§ Your objective
Below are records; transcribe each one exactly.

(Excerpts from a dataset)
┄┄┄┄┄┄

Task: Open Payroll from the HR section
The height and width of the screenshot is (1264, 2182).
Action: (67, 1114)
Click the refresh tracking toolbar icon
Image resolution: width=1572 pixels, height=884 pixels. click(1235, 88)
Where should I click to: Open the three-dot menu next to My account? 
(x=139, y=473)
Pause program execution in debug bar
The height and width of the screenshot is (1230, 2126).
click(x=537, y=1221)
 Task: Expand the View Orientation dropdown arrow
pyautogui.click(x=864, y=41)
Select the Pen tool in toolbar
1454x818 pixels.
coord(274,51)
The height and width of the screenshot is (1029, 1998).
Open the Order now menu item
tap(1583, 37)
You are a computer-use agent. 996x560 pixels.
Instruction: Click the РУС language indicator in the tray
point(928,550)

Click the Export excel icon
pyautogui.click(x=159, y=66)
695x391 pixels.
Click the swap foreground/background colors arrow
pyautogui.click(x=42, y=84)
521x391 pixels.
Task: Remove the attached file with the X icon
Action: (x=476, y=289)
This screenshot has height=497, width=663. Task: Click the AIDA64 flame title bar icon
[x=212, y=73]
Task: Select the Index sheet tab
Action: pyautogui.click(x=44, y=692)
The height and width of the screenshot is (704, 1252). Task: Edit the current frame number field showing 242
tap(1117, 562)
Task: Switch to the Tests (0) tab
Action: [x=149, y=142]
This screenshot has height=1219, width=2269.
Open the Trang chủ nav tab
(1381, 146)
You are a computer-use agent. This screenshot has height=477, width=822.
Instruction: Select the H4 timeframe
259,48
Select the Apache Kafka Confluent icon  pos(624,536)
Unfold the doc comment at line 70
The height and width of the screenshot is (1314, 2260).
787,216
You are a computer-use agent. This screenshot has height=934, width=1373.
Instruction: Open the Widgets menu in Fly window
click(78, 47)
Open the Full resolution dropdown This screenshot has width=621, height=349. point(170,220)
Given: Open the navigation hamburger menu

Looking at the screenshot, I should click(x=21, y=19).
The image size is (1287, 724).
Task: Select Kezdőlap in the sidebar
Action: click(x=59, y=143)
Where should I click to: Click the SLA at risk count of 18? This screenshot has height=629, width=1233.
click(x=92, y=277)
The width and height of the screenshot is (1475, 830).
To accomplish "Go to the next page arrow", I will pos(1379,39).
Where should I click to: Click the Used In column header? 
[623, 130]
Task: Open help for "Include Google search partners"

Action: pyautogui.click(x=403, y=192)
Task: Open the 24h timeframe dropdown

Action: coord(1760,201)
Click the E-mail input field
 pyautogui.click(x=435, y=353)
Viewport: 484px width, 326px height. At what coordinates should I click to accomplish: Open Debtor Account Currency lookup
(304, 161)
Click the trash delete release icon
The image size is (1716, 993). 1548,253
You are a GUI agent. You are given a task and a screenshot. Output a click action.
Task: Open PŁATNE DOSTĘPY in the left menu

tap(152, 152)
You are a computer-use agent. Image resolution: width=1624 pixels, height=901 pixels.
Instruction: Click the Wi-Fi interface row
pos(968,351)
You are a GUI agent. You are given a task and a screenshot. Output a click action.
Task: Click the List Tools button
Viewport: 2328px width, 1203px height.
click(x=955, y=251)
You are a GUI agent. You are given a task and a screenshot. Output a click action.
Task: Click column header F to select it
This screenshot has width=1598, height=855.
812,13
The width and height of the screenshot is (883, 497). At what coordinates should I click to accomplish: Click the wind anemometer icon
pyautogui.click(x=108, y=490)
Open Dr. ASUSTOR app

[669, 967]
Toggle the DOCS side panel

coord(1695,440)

┄┄┄┄┄┄

§ Reply
Task: Open Payroll from the HR section
The height and width of the screenshot is (1264, 2182).
Action: (67, 1114)
Click the refresh tracking toolbar icon
Image resolution: width=1572 pixels, height=884 pixels. click(1235, 88)
Where should I click to: Open the three-dot menu next to My account? 
(x=139, y=473)
Pause program execution in debug bar
The height and width of the screenshot is (1230, 2126).
click(x=537, y=1221)
 Task: Expand the View Orientation dropdown arrow
pyautogui.click(x=864, y=41)
Select the Pen tool in toolbar
1454x818 pixels.
coord(274,51)
The height and width of the screenshot is (1029, 1998).
Open the Order now menu item
tap(1583, 37)
You are a computer-use agent. 996x560 pixels.
Instruction: Click the РУС language indicator in the tray
point(928,550)

Click the Export excel icon
pyautogui.click(x=159, y=66)
695x391 pixels.
Click the swap foreground/background colors arrow
pyautogui.click(x=42, y=84)
521x391 pixels.
Task: Remove the attached file with the X icon
Action: (x=476, y=289)
This screenshot has height=497, width=663. Task: Click the AIDA64 flame title bar icon
[x=212, y=73]
Task: Select the Index sheet tab
Action: pyautogui.click(x=44, y=692)
The height and width of the screenshot is (704, 1252). Task: Edit the current frame number field showing 242
tap(1117, 562)
Task: Switch to the Tests (0) tab
Action: [x=149, y=142]
This screenshot has height=1219, width=2269.
Open the Trang chủ nav tab
(1381, 146)
You are a computer-use agent. This screenshot has height=477, width=822.
Instruction: Select the H4 timeframe
259,48
Select the Apache Kafka Confluent icon  pos(624,536)
Unfold the doc comment at line 70
The height and width of the screenshot is (1314, 2260).
787,216
You are a computer-use agent. This screenshot has height=934, width=1373.
Instruction: Open the Widgets menu in Fly window
click(78, 47)
Open the Full resolution dropdown This screenshot has width=621, height=349. point(170,220)
Given: Open the navigation hamburger menu

Looking at the screenshot, I should click(x=21, y=19).
The image size is (1287, 724).
Task: Select Kezdőlap in the sidebar
Action: click(x=59, y=143)
Where should I click to: Click the SLA at risk count of 18? This screenshot has height=629, width=1233.
click(x=92, y=277)
The width and height of the screenshot is (1475, 830).
To accomplish "Go to the next page arrow", I will pos(1379,39).
Where should I click to: Click the Used In column header? 
[623, 130]
Task: Open help for "Include Google search partners"

Action: pyautogui.click(x=403, y=192)
Task: Open the 24h timeframe dropdown

Action: coord(1760,201)
Click the E-mail input field
 pyautogui.click(x=435, y=353)
Viewport: 484px width, 326px height. At what coordinates should I click to accomplish: Open Debtor Account Currency lookup
(304, 161)
Click the trash delete release icon
The image size is (1716, 993). 1548,253
You are a GUI agent. You are given a task and a screenshot. Output a click action.
Task: Open PŁATNE DOSTĘPY in the left menu

tap(152, 152)
You are a computer-use agent. Image resolution: width=1624 pixels, height=901 pixels.
Instruction: Click the Wi-Fi interface row
pos(968,351)
You are a GUI agent. You are given a task and a screenshot. Output a click action.
Task: Click the List Tools button
Viewport: 2328px width, 1203px height.
click(x=955, y=251)
You are a GUI agent. You are given a task and a screenshot. Output a click action.
Task: Click column header F to select it
This screenshot has width=1598, height=855.
812,13
The width and height of the screenshot is (883, 497). At what coordinates should I click to accomplish: Click the wind anemometer icon
pyautogui.click(x=108, y=490)
Open Dr. ASUSTOR app

[669, 967]
Toggle the DOCS side panel

coord(1695,440)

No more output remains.